News and Events Involving Environmental Law, Published by Chicago Environmental Attorney Dave Scriven-Young
of Peckar & Abramson, P.C. -- (312) 881-6309

Illinois Pollution Control Board Orders Residential Developer to Pay $45,000 Penalty for Clean Water Act Violations

The Illinois Pollution Control Board recently granted the State’s uncontested motion for summary judgment in People v. Moline Place Development, LLC, Case No. PCB 07-53, which concerned a

residential housing area called One Moline Place, located at 6th Street and 11th Avenue in Moline, Rock Island County, Illinois.

The State alleged that the defendant, which was developing a residential community, terminated coverage of a Clean Water Act permit for its stormwater discharges associated with construction site activities.  However, the defendant terminated coverage too early–before all disturbed soils had been finally stabilized, and before all stormwater discharges had been eliminated.

The State alleged that the defendant caused, allowed or threatened to cause water pollution by failing to provide adequate storm water pollution controls; failed to obtain coverage under the general National Pollutant Discharge Elimination System (“NPDES”) storm water permit prior to commencing construction site activities; failed to prepare and implement an adequate Storm Water Pollution Prevention Plan (“SWPPP”); and submitted a Notice of Termination of permit coverage prior to final stabilization being achieved at the site.
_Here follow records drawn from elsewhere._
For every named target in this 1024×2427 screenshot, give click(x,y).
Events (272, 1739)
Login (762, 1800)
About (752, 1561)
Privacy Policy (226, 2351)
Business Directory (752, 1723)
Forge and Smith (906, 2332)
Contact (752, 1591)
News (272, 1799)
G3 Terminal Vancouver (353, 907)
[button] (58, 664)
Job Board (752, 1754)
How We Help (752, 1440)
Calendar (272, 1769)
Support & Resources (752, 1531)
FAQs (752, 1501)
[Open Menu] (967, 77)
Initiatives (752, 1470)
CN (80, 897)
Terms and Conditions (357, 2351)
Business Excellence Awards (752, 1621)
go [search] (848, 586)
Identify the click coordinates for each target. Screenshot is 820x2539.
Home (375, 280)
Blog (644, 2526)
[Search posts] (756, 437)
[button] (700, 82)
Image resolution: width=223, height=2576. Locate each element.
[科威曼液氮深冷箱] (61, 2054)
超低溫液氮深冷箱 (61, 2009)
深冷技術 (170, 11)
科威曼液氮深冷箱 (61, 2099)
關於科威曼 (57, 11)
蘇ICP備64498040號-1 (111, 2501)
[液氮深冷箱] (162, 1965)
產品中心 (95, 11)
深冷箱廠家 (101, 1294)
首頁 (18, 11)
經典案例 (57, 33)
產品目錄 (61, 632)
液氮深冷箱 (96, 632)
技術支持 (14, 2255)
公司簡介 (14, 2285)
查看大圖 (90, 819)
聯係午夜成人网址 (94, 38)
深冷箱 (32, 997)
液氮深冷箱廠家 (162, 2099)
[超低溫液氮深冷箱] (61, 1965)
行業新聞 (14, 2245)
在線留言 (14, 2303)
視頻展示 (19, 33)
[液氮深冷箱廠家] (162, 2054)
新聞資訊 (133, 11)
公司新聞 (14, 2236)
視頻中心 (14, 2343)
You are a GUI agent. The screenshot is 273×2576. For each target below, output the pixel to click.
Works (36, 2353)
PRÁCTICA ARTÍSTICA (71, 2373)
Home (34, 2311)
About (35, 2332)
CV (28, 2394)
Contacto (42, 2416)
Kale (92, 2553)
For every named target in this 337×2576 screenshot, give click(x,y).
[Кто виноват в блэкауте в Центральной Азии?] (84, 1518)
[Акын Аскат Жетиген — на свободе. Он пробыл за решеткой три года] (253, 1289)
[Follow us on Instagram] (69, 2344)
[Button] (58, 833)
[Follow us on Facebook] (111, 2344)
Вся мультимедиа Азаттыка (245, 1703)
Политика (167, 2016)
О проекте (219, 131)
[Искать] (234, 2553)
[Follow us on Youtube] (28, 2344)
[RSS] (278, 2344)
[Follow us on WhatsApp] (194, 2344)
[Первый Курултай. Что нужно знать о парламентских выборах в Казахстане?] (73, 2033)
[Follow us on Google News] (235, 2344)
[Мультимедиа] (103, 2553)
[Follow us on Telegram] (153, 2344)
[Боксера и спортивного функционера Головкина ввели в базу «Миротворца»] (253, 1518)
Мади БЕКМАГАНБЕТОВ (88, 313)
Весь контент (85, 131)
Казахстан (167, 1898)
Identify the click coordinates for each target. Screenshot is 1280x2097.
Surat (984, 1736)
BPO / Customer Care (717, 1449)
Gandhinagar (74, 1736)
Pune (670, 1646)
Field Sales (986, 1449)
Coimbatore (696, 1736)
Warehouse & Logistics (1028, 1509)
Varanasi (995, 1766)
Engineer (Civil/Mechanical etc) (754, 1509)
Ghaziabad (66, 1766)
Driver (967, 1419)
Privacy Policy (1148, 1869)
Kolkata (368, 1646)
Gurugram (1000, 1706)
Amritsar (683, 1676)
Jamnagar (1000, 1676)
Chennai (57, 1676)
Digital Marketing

After granting summary judgment, the Pollution Control Board held that the defendant must pay a $45,000 civil penalty.  The Board also ordered that the defendant “must properly implement the SWPPP in its NPDES permit, and comply with all other requirements of that permit.  When final site stabilization has been accomplished and all storm water discharges from construction activities have been eliminated, [defendant] must promptly submit a Notice of Termination to IEPA.”  The Board also ordered that the defendant “must cease and desist from further violations of the [Illinois Environmental Protection] Act and the Board’s regulations.”